Baltavia

History
- Builder: Stabilimento Tecnico Triestino
- Completed: August 1901
- Fate: Scrapped

General characteristics
- Tonnage: 2,937 GRT, 2,833 DWT
- Propulsion: Triple expansion engine
- Speed: 18 knots (33 km/h; 21 mph)

= Baltavia =

Baltavia was a ship by Stabilimento Tecnico Triestino for the Chinese Eastern Railway in 1901 and subsequently operated by a number of other operators.

==History==
The ship was built in 1901 by Stabilimento Tecnico Triestino, Trieste for the Chinese Eastern Railway as the Monogolia for passenger services between Vladivostock and Shanghai. It was used as a hospital ship in the Russo-Japanese War in 1904/05.

In May 1912 it was purchased from the Russian East Asiatic Steamship Company by Stateships and renamed Western Australia. Although fast on the service from Fremantle to North West Australia ports, it consumed too much coal and departed in June 1916 for England to be sold.

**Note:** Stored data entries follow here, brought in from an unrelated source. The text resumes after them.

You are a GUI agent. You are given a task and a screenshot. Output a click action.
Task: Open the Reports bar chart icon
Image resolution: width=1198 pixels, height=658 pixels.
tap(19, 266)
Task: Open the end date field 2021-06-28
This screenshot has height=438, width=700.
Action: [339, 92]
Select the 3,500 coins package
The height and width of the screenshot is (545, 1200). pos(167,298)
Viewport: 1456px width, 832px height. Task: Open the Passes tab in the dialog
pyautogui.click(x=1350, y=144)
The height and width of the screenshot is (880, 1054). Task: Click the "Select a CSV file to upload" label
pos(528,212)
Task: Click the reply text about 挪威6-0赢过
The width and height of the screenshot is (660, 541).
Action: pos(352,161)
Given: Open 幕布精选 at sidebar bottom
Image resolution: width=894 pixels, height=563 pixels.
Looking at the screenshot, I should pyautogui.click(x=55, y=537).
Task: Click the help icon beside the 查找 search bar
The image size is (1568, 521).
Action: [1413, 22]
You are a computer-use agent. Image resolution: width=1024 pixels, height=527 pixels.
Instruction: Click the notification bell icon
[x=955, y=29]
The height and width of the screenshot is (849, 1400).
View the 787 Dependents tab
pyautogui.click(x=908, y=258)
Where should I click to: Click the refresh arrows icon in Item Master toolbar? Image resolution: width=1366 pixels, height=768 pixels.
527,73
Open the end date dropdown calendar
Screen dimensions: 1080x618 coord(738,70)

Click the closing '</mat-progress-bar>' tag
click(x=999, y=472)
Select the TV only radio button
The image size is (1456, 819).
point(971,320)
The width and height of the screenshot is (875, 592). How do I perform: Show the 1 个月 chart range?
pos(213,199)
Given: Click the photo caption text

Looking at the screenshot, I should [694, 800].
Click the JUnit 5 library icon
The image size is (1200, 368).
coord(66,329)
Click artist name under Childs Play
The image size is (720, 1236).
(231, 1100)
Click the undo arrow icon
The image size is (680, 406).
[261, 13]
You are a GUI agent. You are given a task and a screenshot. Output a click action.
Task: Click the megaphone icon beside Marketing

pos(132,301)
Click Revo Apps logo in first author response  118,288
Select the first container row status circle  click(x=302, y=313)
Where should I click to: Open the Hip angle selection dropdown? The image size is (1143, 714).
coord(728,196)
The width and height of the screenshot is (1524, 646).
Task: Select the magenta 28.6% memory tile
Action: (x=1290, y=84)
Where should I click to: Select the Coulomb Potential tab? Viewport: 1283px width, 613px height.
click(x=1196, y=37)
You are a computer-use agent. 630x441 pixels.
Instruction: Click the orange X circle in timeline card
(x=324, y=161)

It was requisitioned by the British Admiralty for use as a hospital ship between France and England. On 28 January 1918 it collided with and sank the torpedo gunboat off Portland Bill. At the end of World War I it was returned to Stateships and sold to Rederi Akab Svenska Lloyd, Gothenburg as the Patricia operating between Gothenburg and London. It was sold in 1929 to United Baltic Corporation, London and renamed Baltavia for service from London to Baltic ports. It was scrapped in 1935.